Let's apply some statistical measures to the graph to understand patterns even better. Remember our earlier mention about the difficulty of calculating diameter across the network, due to the many component groups. However, we still have the ability to run many statistical functions, but must recognize their limited meaning in certain contexts (such as a component with just five members). So our primary goal should be to examine the giant component and its member nodes, as this is where the most significant interactions are taking place.

After running a battery of statistical measures, we have the official validation for what we already suspected. Here are a few examples of the official validations:

  • Graph density is 0.002, an exceptionally low figure, which confirms what we knew about the low number of connections relative to the node count
  • The average clustering coefficient is 0.878, which confirms that the graph is highly clustered, something that is visually apparent
  • There are 396 components in the network, which gives further evidence of the fragmented nature of the network
  • The average degree is 3.45, which means that a typical member of the network has between three and four collaborations

Everything we note confirms our expectations, with no hidden surprises. Now that we've done our due diligence on the filtering and statistical fronts, it's time to make the graph more accessible and informative for users. We'll do this through the use of partitioning and segmentation, which will bring to our attention the most critical elements and patterns within the network.
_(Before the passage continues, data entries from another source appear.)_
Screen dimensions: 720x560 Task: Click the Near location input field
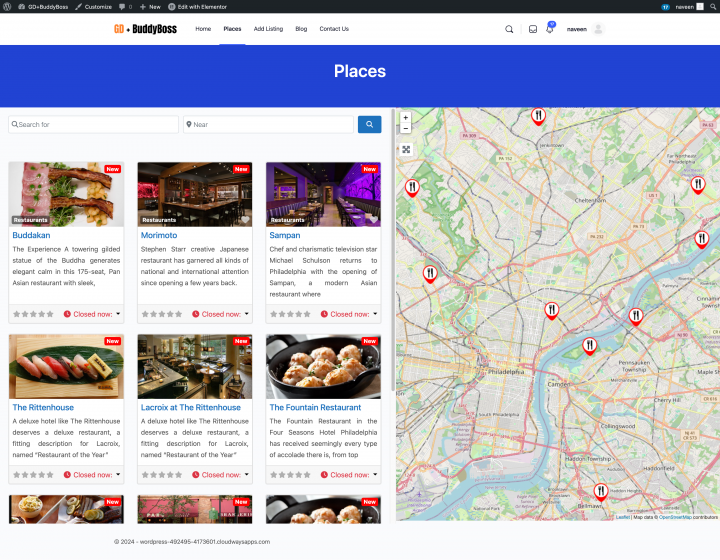(x=269, y=125)
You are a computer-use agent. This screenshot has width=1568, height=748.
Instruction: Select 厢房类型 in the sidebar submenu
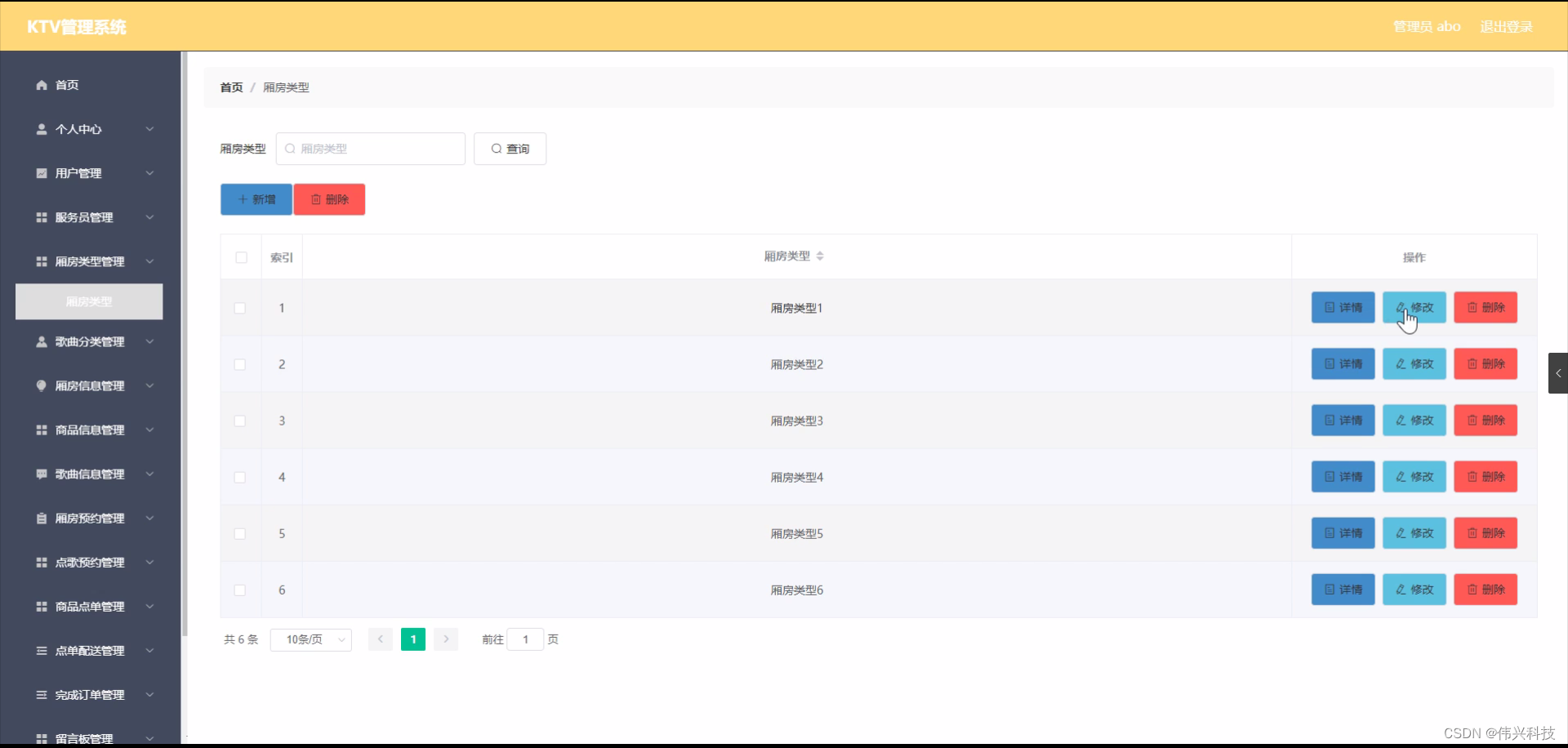tap(88, 301)
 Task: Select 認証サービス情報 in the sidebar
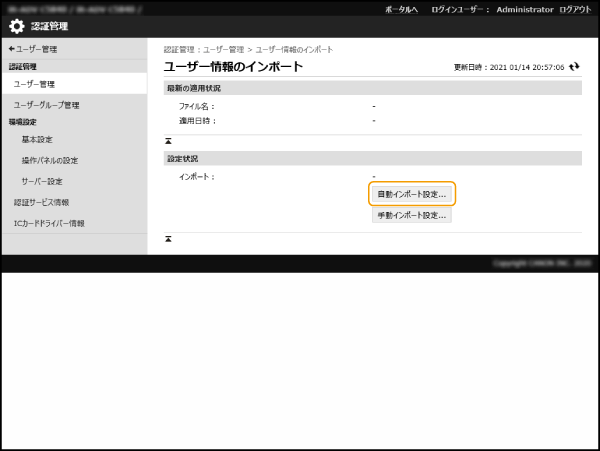pos(41,202)
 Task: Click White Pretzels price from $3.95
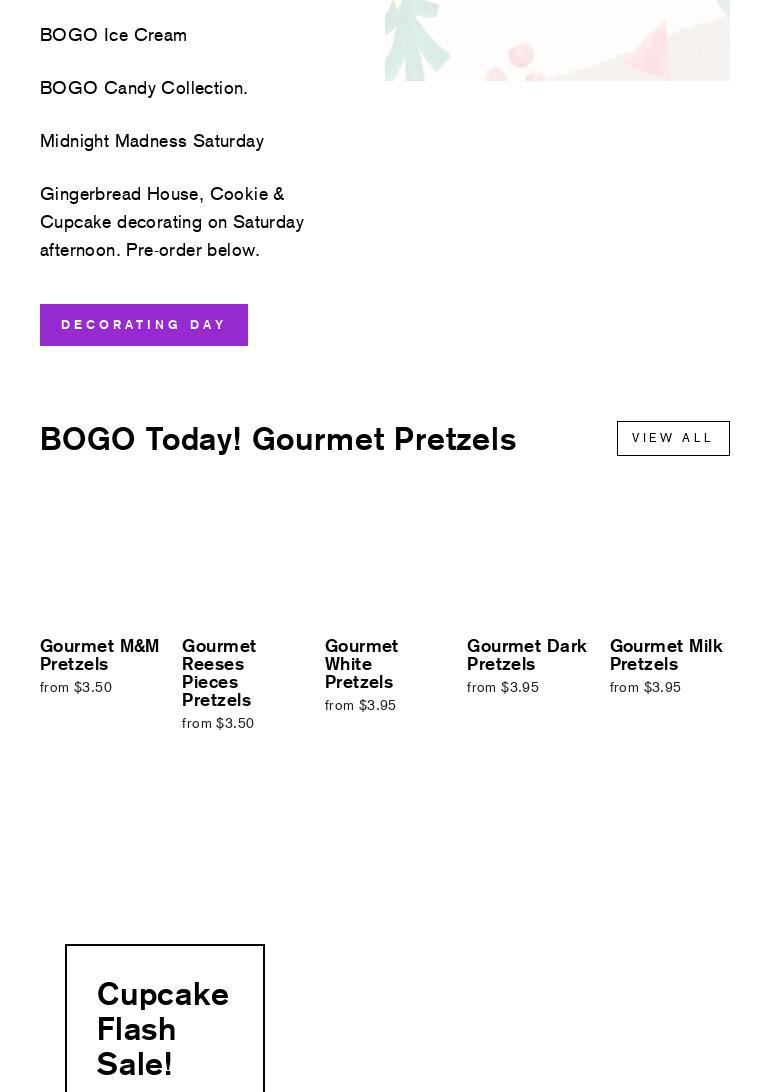click(360, 706)
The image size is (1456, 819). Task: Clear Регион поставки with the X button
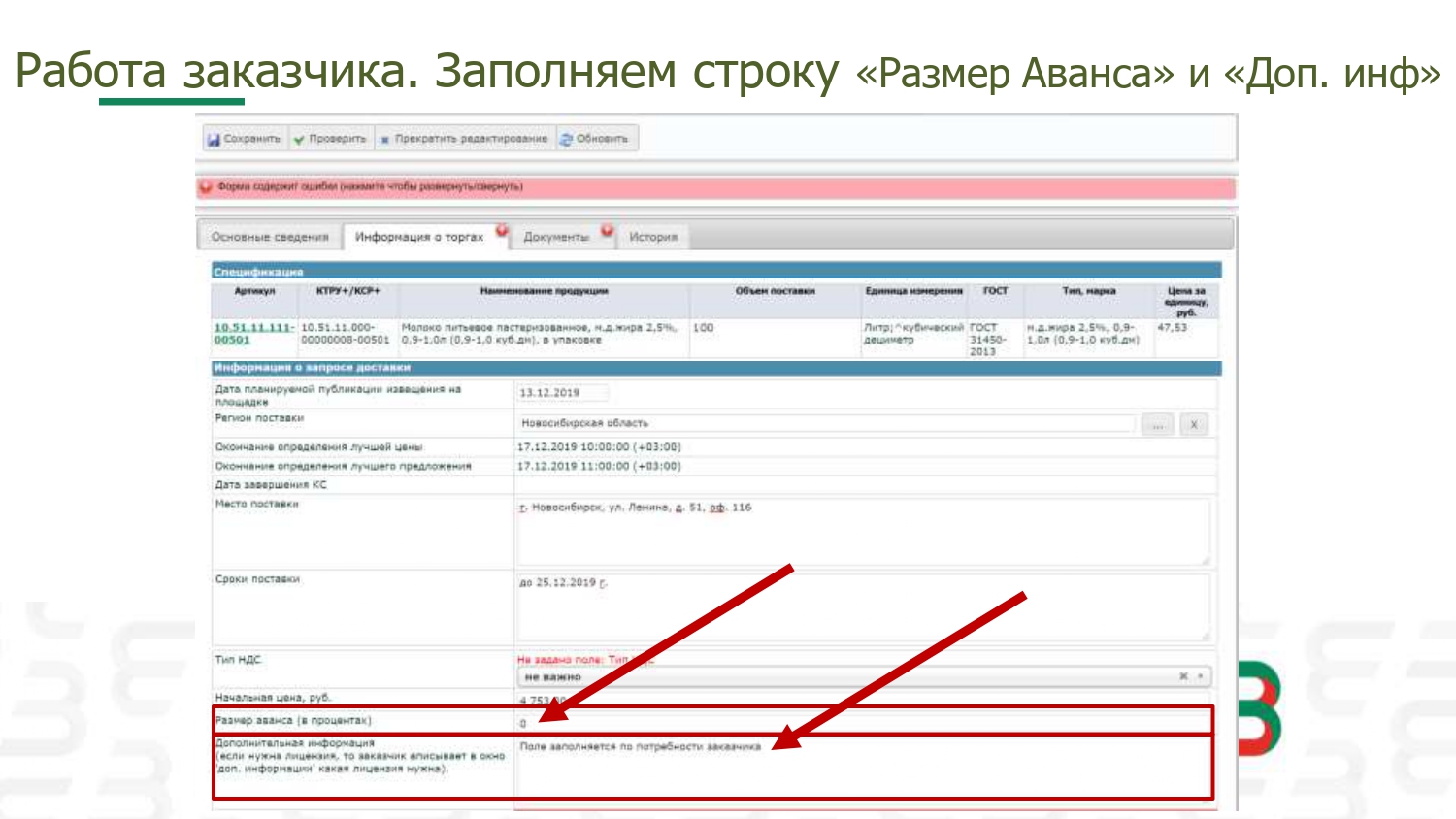click(x=1194, y=424)
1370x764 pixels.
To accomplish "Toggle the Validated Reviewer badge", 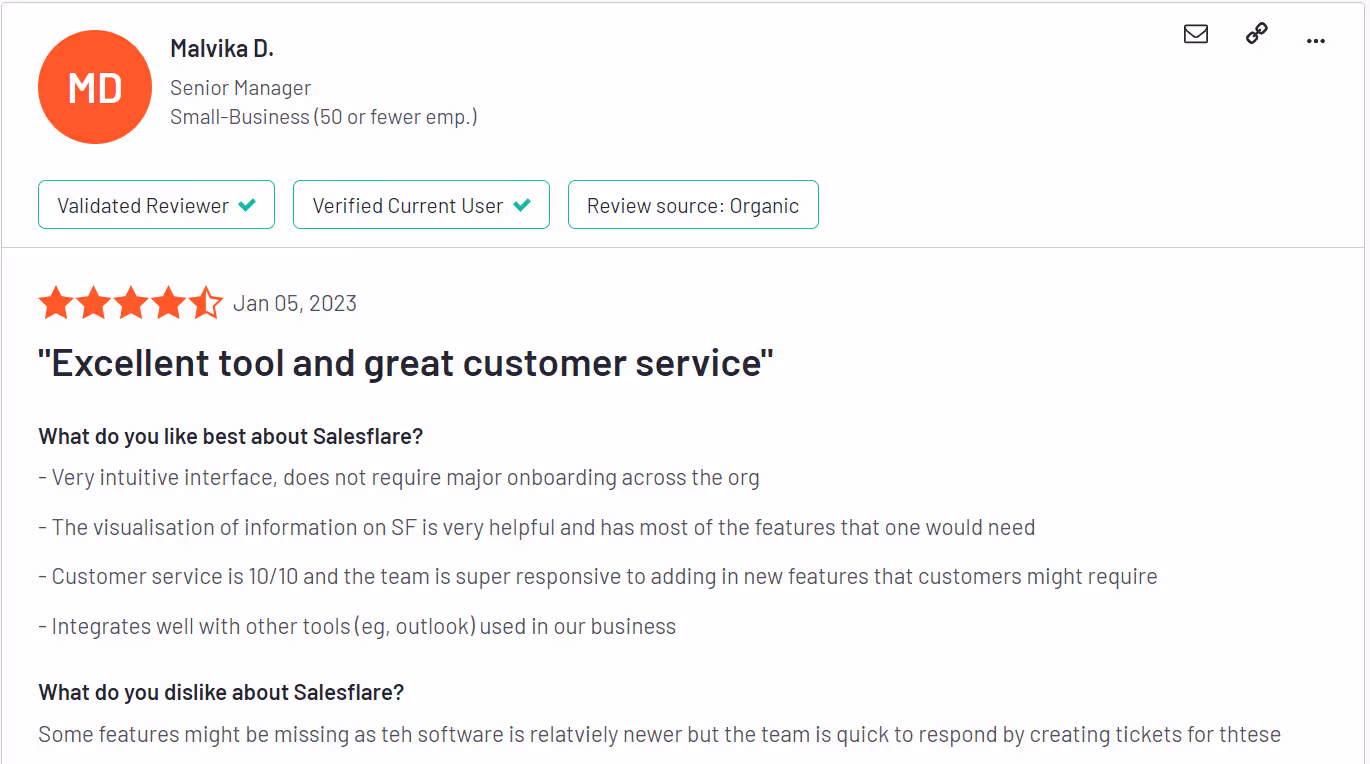I will point(156,204).
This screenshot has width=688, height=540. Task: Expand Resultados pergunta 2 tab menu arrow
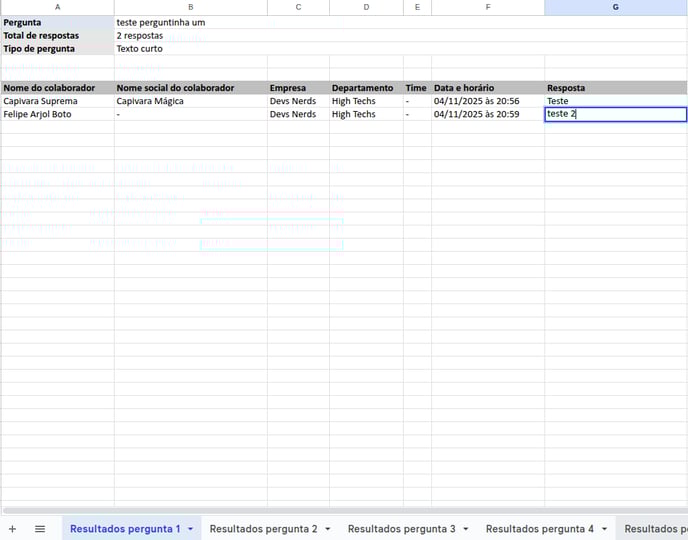[328, 528]
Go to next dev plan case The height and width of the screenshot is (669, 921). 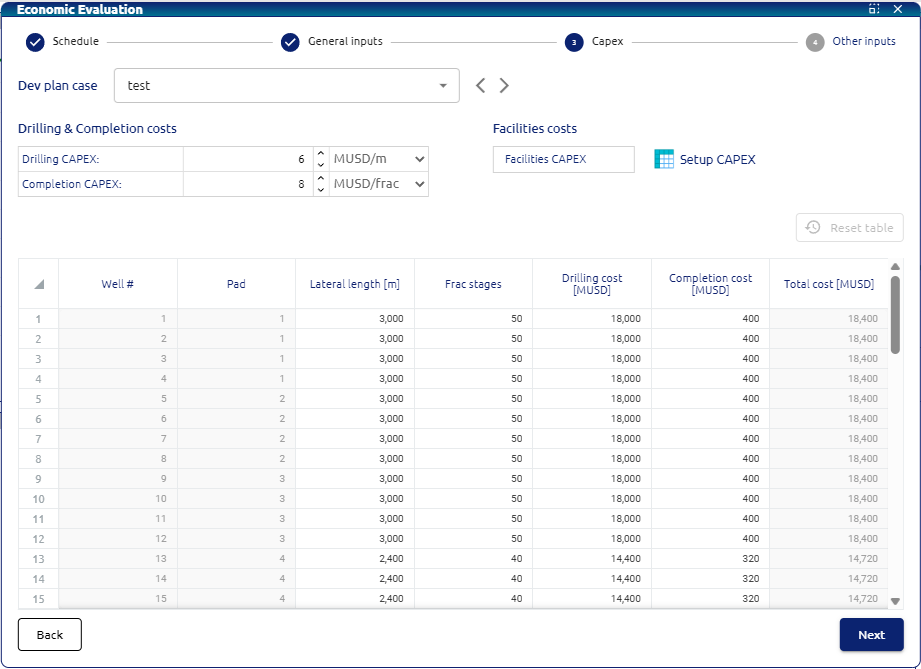pyautogui.click(x=504, y=86)
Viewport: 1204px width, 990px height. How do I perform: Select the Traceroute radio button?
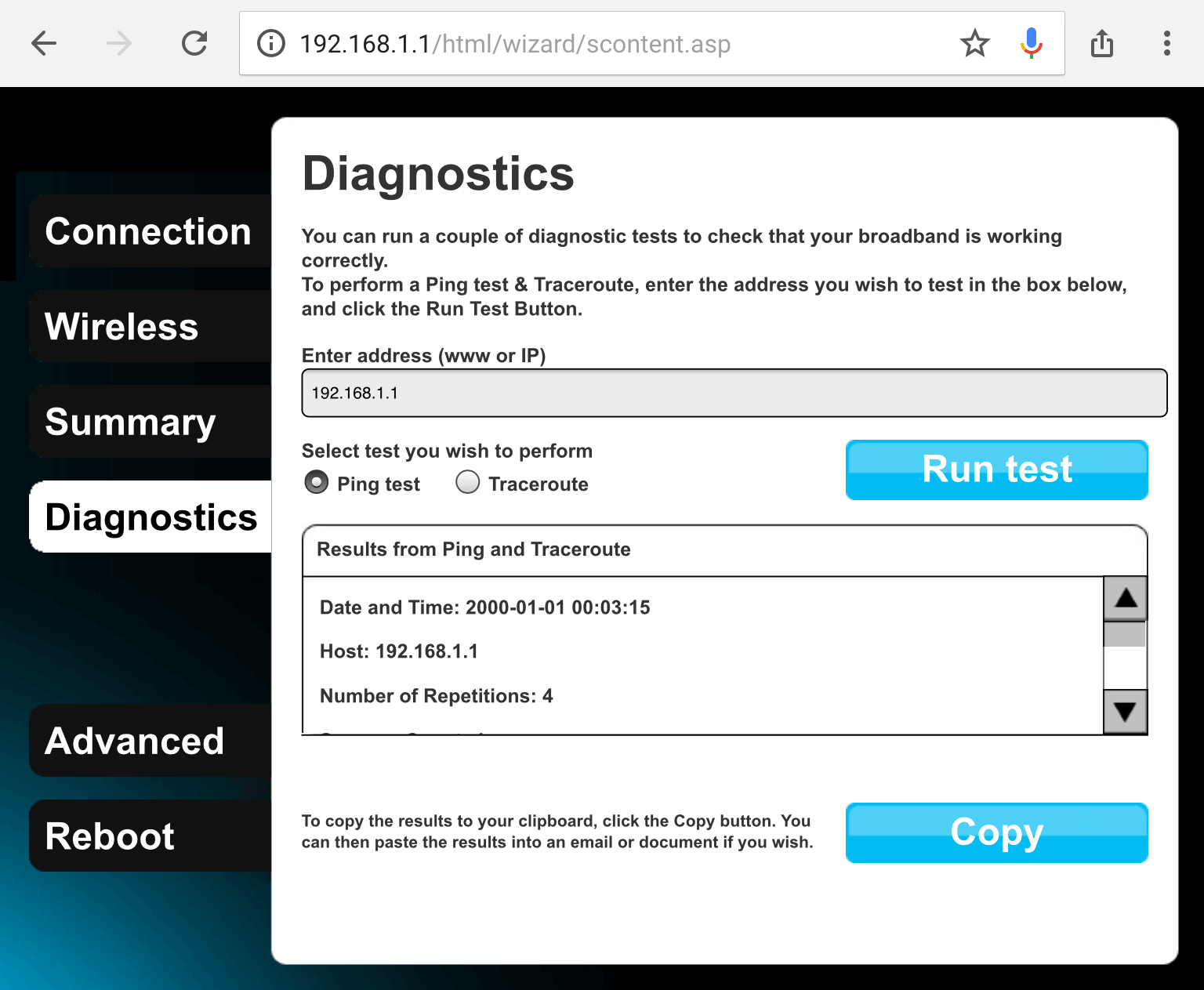tap(468, 482)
For starters, we'll rank the nodes based on their degree level, which will quickly highlight some of the more evident patterns in the network. While we're at it, let's apply color using the same criteria. Set the size range between 2 and 25 and use one of the built-in color themes, and then open the Preview window for improved aesthetics. Let's increase the edge thickness to 2.0 and we see the following result:

Exploring the network in Gephi

Newman network with node size and color customization

These edits call out the high degree nodes in the graph, and also help to highlight unusual patterns like the tight cluster at the left of the graph. So performing the simple ranking exercise has helped make the graph more understandable at first glance. We could have employed some other approaches to segment the graph, such as using one of the available clustering algorithms, or perhaps through the use of a partition. The latter is a bit problematic with this dataset, as we don't have any information about institutional affiliations, professional credentials, or some other unifying characteristic.

Deploying the project to the Web

Our next step at this point is to take the graph beyond Gephi, perhaps as an image or a PDF file, or even an interactive web project. Let's make this one interactive, as it will give end users an opportunity to explore the graph and find answers to many potential questions. For this example, we'll proceed using the Sigma.js Exporter to create a straightforward interactive network for the Web.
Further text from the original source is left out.